CDCgov / Rt-without-renewal

https://cdcgov.github.io/Rt-without-renewal/
Apache License 2.0
21 stars 3 forks source link

Create a new submodule EpiDist/EpiDelay #386

Open seabbs opened 4 months ago

seabbs commented 4 months ago

We currently use delays in several places and could be doing so via a submodule. This could be called several things.

I see it being used to:

To start (i.e to resolve this issue) we would need to move our current Fixed delay functionality into a submodule. We would then need to make issues to implement our censoring_pmf approach as a in model fitted delay and to move our generation time model to be a model input.

seabbs commented 4 months ago

@SamuelBrand1 I am going to have a go at this soon. Any thoughts on naming?

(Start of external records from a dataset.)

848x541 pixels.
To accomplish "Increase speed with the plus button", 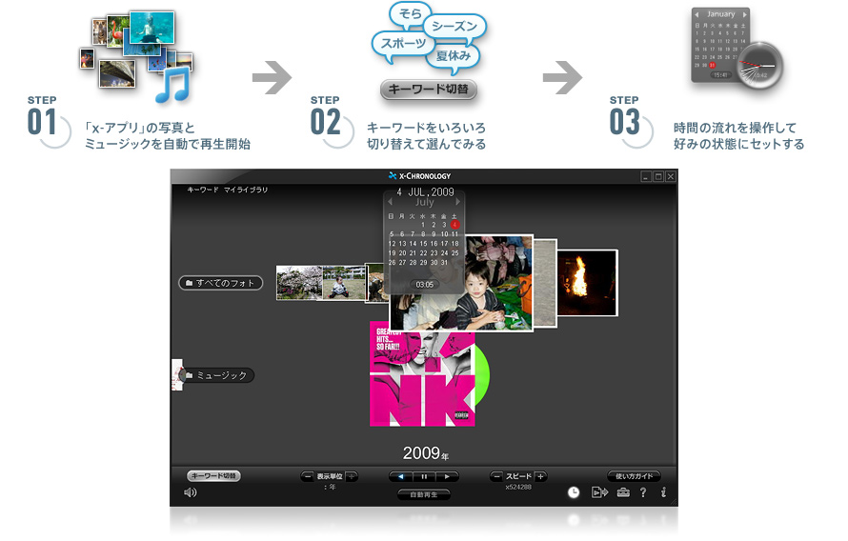I will [540, 476].
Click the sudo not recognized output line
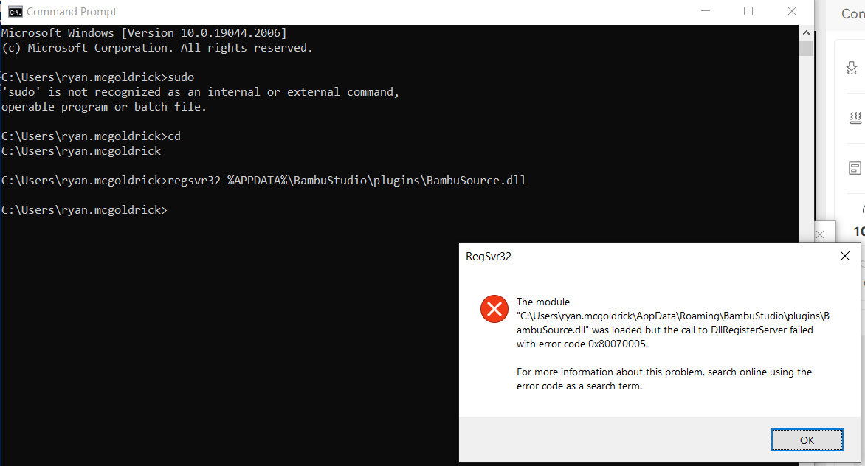 199,91
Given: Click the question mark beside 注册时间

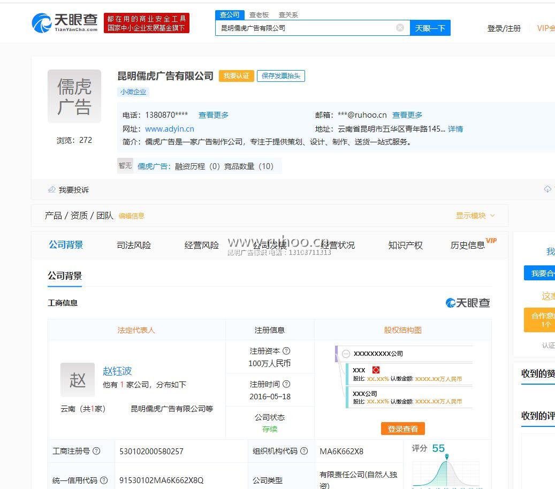Looking at the screenshot, I should (x=287, y=384).
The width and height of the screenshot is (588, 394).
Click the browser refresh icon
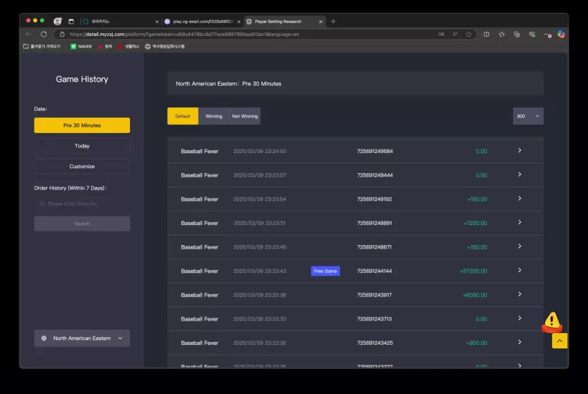(44, 34)
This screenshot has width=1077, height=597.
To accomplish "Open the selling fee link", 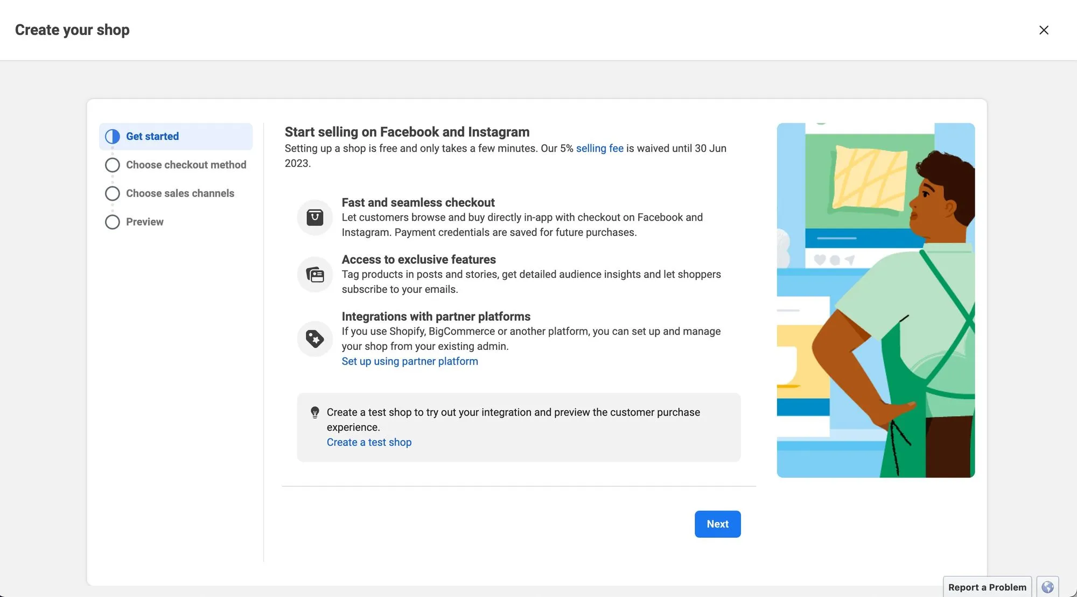I will (x=599, y=149).
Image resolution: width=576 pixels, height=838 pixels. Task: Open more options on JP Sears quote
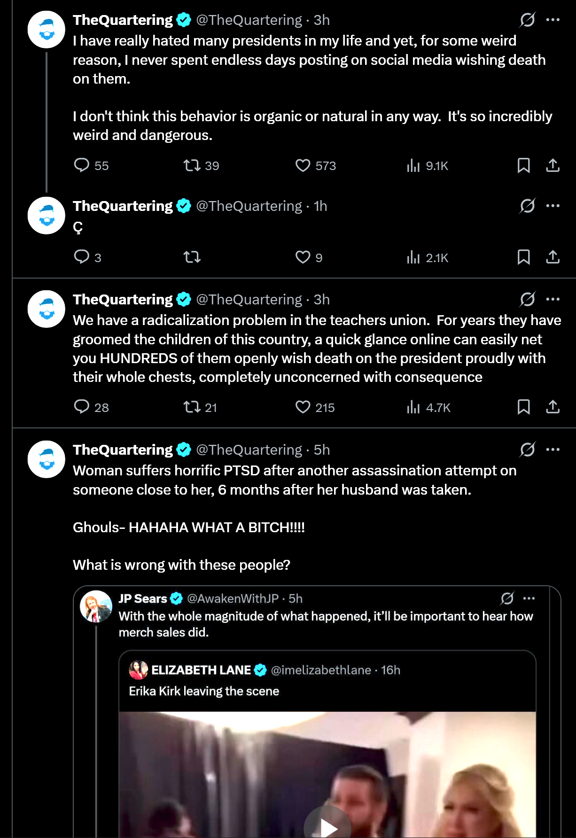click(529, 598)
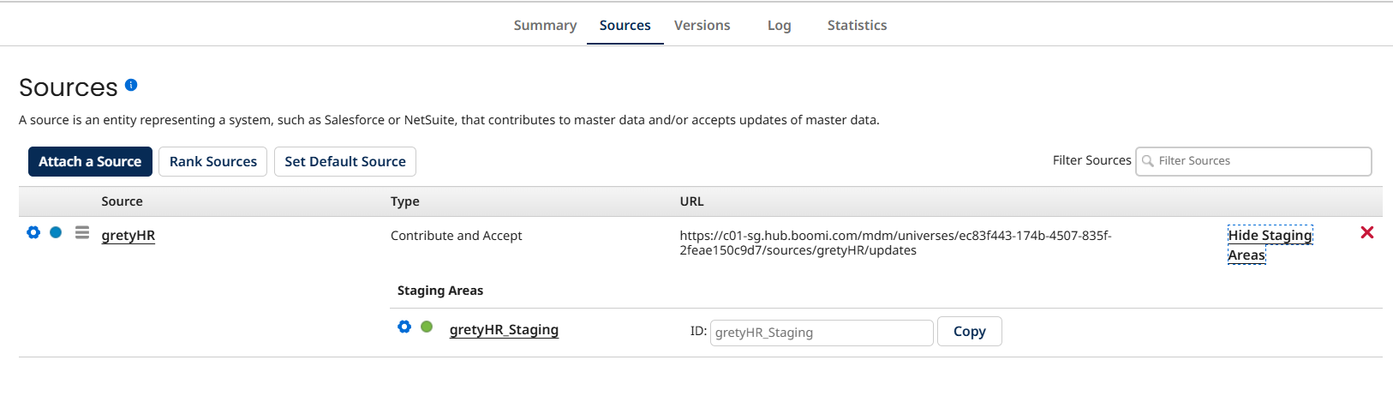
Task: Click the gear icon for gretyHR_Staging
Action: [404, 327]

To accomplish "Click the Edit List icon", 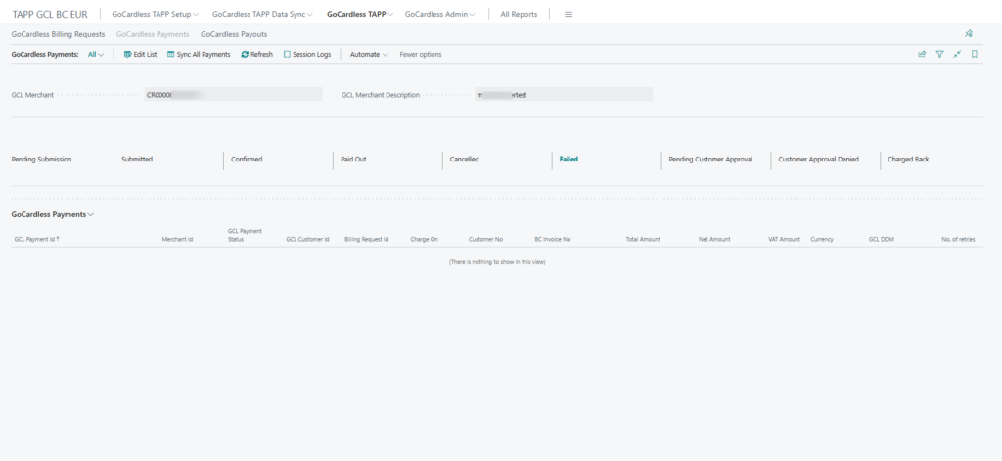I will [128, 55].
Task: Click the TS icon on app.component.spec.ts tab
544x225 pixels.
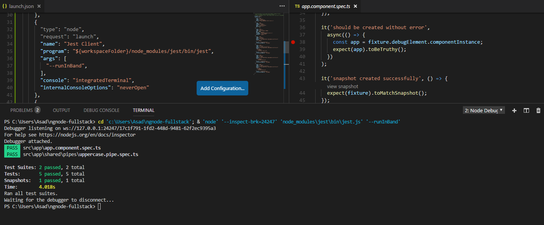Action: pyautogui.click(x=297, y=6)
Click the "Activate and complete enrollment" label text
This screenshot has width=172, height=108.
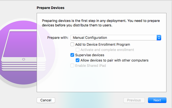pyautogui.click(x=107, y=50)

SamuelBrand1 commented 4 months ago

I'm leaning towards EpiDistributions or possibly EpiAwareDistributions although I think that is maybe too anchored.

My reasoning is that what we are fundamentally doing in the three examples you quote is operating on distributions to create (in some sense) good discrete distributions for epidemiological modelling. Either because of enforcing discrete time dynamics or reasoning on observation censoring (or both).

I think more verbose and making an implicit link to Distributions.jl works in typical Julia module naming conventions.

seabbs commented 4 months ago

So I am expecting this to also hold all the nonparametric hazard components that epinowcast deals with so for that reason I think it might make sense to use a more general name?

SamuelBrand1 commented 4 months ago

That includes things that are discretization of things like Survival.jl which is from the JuliaStats org (as is Distributions.jl)... Maybe EpiStats?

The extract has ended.